Huck and Jim’s Relationship
Throughout The Adventures of Huckleberry Finn, Huck and Jim’s relationship changes a lot. Huck's attitude towards Jim changes from him thinking that Jim is just property and an ignorant slave that is below him, to feeling that Jim is his good friend and equal to him. Huck was raised in an environment that made slaves out to be just property and not people slaves were owned objects, who couldn't think for themselves, not actual people with feelings and thoughts. For example the pranks that Huck pulled on Jim, they reflect Huck's view towards Jim. After the part where Jim and Huck get separated in the fog, Huck actually thinks that Jim is stupid enough to believe that none of it had happened, and that Jim had imagined it all. Jim calls Huck out on this, criticizing Huck for his lack of sensitivity. Originally Huck had trouble lowering himself to Jim’s level and realizing that they were equal no matter their color or origin.
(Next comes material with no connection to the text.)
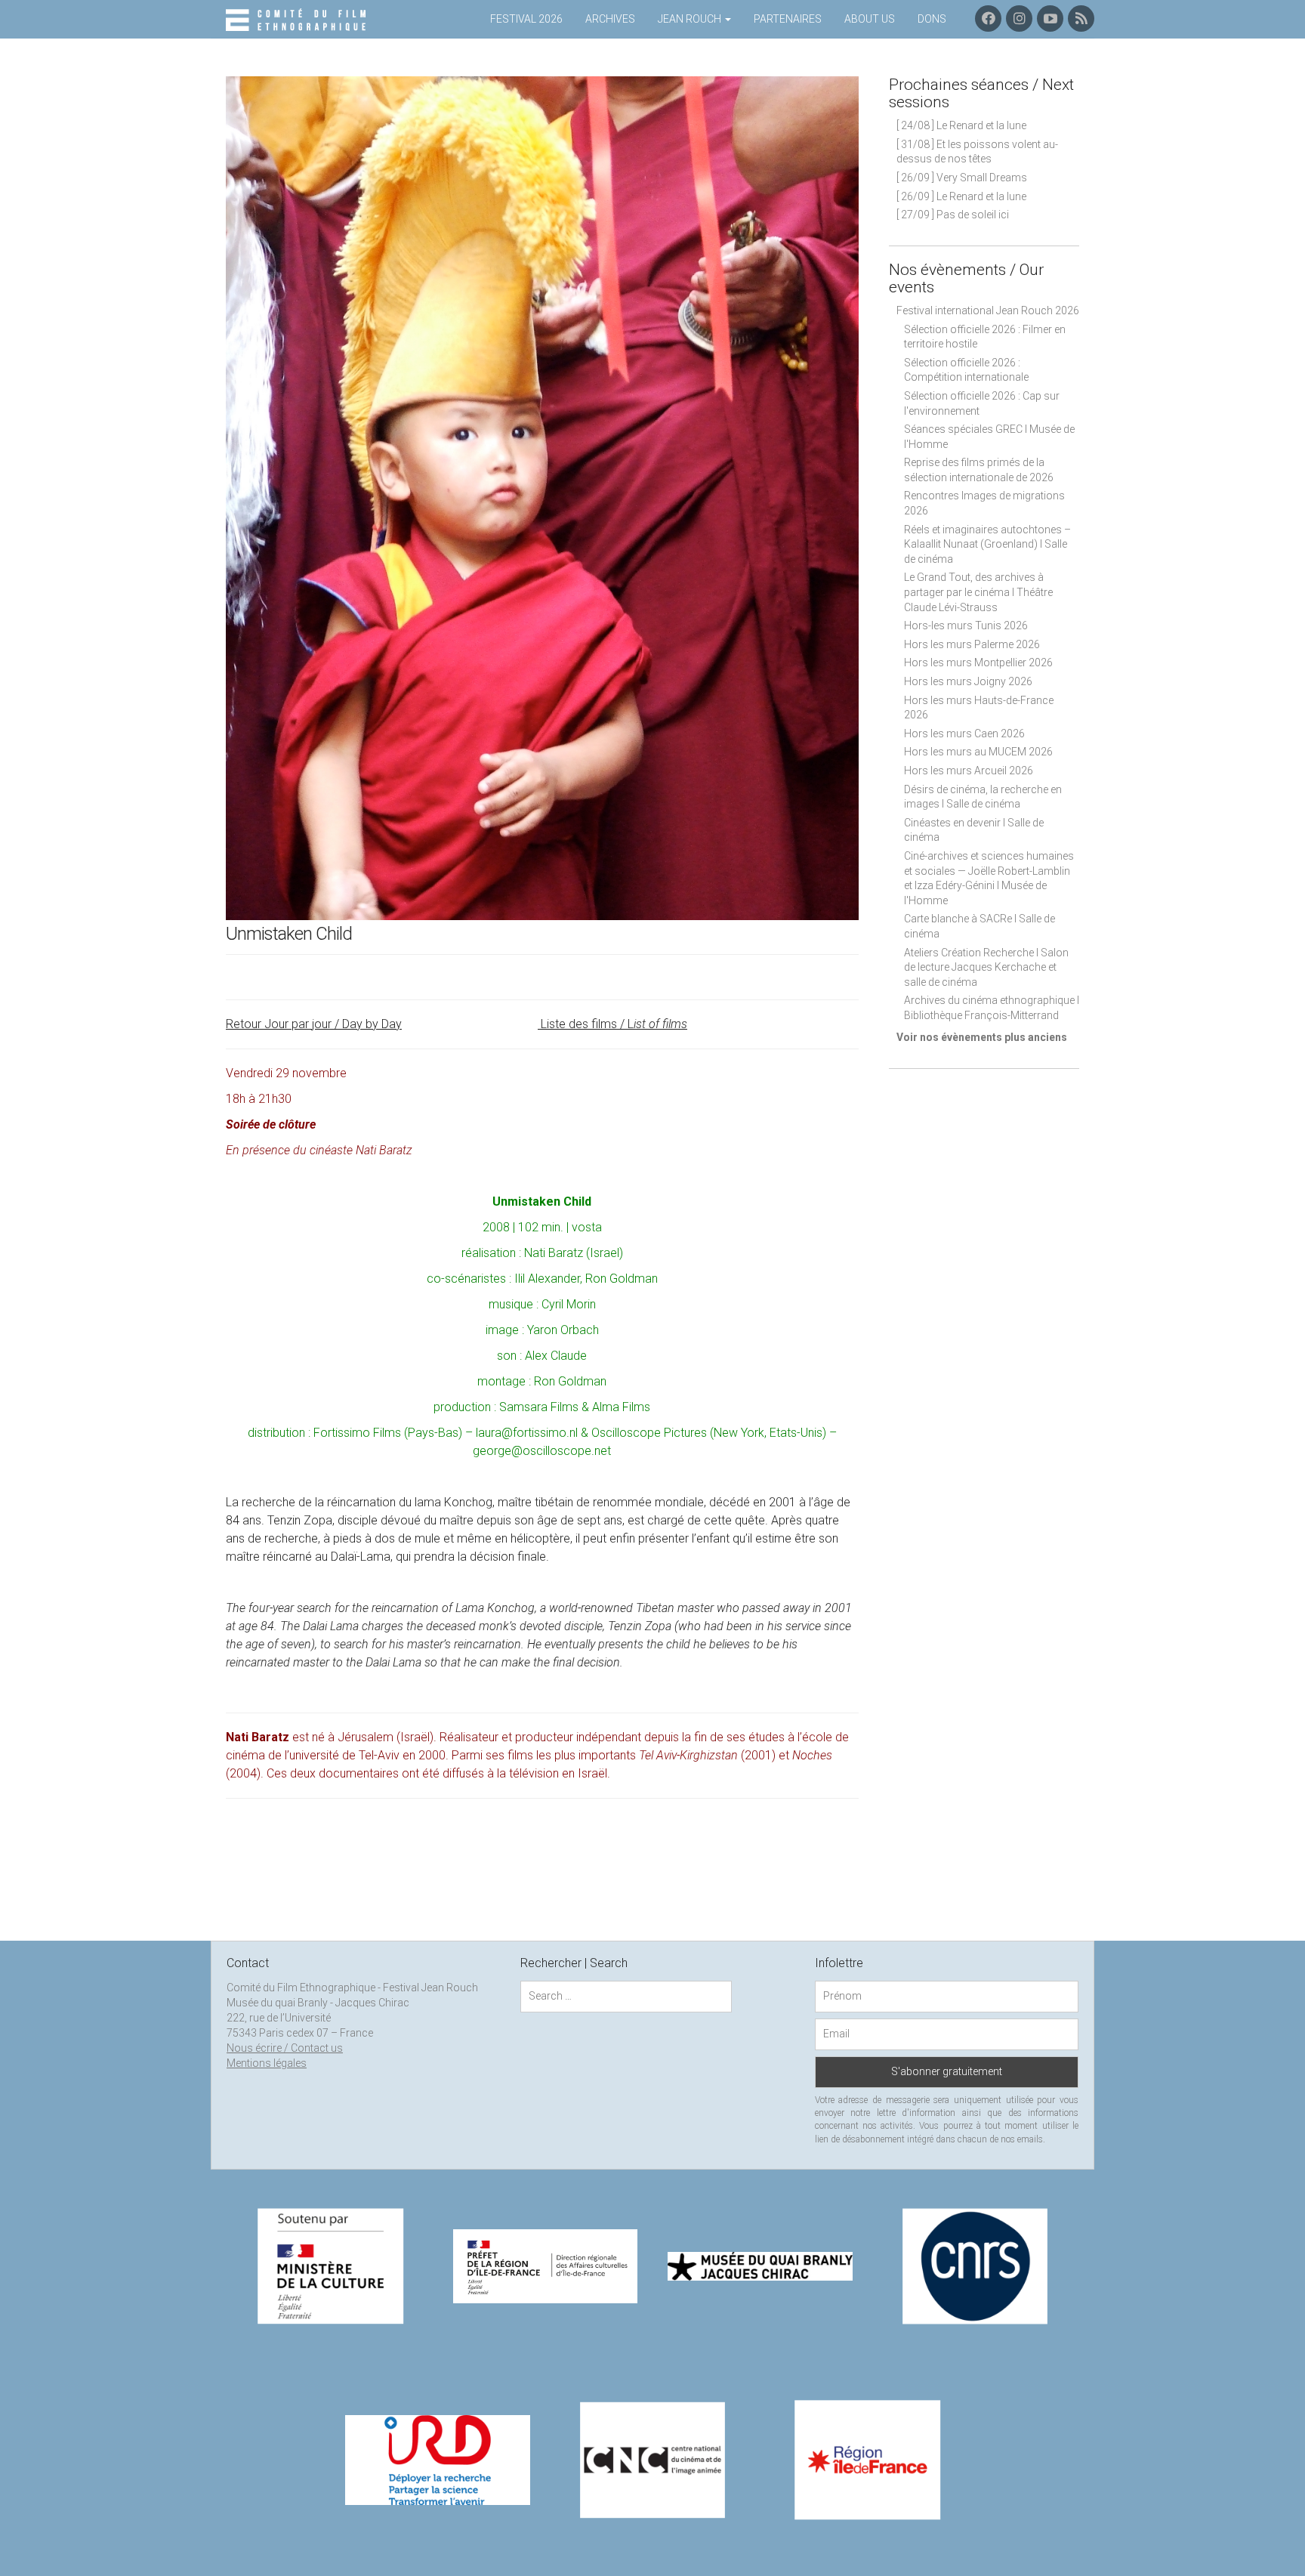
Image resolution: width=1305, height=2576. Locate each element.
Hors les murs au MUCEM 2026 (978, 752)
Later though, Huck’s attitude changes. As Jim and Huck experience a lot of things together, Huck learns to respect and care for Jim as a person, and as an equal. His attitude towards Jim has changed from him feeling Jim to be below him and less of a human, to being his equal. At the end of the book he almost saw Jim as a fatherly figure. Near the end of the book Huck figures out that Jim had sort of played him to get free. When Jim found pap’s dead body he told Huck not to look at it because he didn’t want Huck going back home and not helping him. This was wrong of Jim and this shows how Jim was really just using Huck for the first part of the book. Huck forgives him in the end of the book and all is well.